As mentioned the concept of shareholder wealth maximisation is not as easy as it sounds. This is because the agents acting on behalf of shareholders, therefore the directors and managers within companies tend to have conflicting interests to those of the shareholders. As a shareholder, I want the directors to maximise my wealth by improving the long term prospects and success of the company. However it is often discussed how directors do not share this view and are more concerned with their own personal success. For example increasing their own pay, avoiding risky projects and focusing on short term profitability are all areas which benefit directors yet do not maximise shareholder wealth. Increasing profitability may look like a director has performed well and increase their yearly bonus, however if they have reduced investment into research and development to achieve this, then it is at the detriment of the long term success of the business. This conflict of interest between shareholders and directors/managers is known commonly as agency theory in business.

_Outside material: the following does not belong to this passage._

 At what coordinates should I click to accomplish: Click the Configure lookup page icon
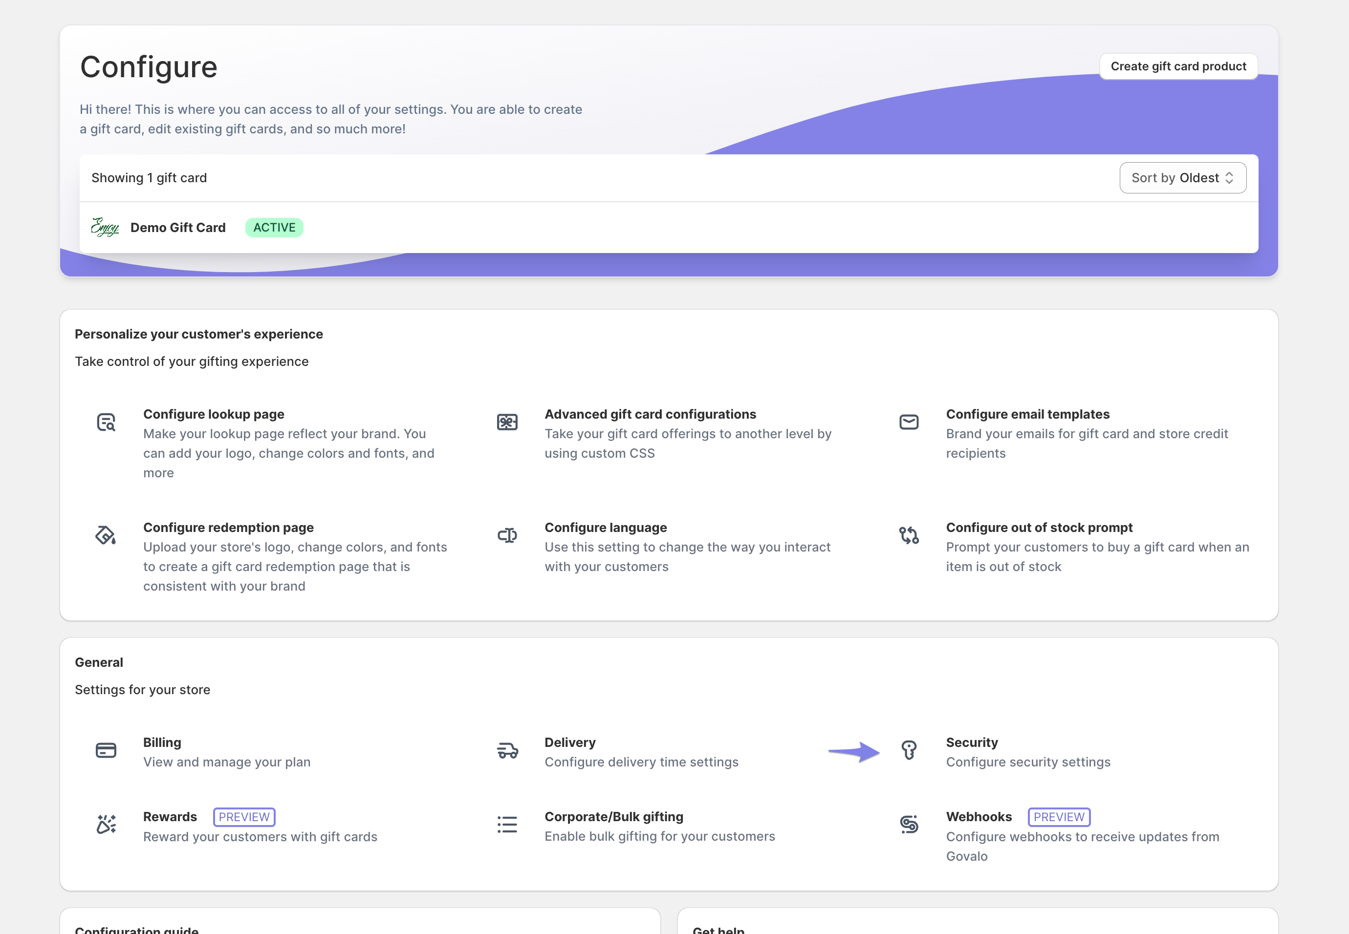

In order to avoid such agency issues and managerialism, methods must be implemented to align the actions of directors with the interests of shareholders to essentially achieve a goal congruence between the two. I feel one of the best approaches in this situation is to introduce incentives such as share options, thus giving directors and managers the chance to buy shares in the future at a price determined at the current date. Such a scheme is likely to encourage directors to focus on the maximisation of share price and therefore essentially shareholder wealth, discouraging managers from an otherwise short term focus. There are also a number of other ideas to consider such as offering managers bonuses based on share price growth or offering pension plans to retain directors for longer periods of time. Whilst such methods come at a cost for shareholders, they are likely to increase their long term wealth, which when linking back to the title of this blog, I feel is what shareholders such as myself really want.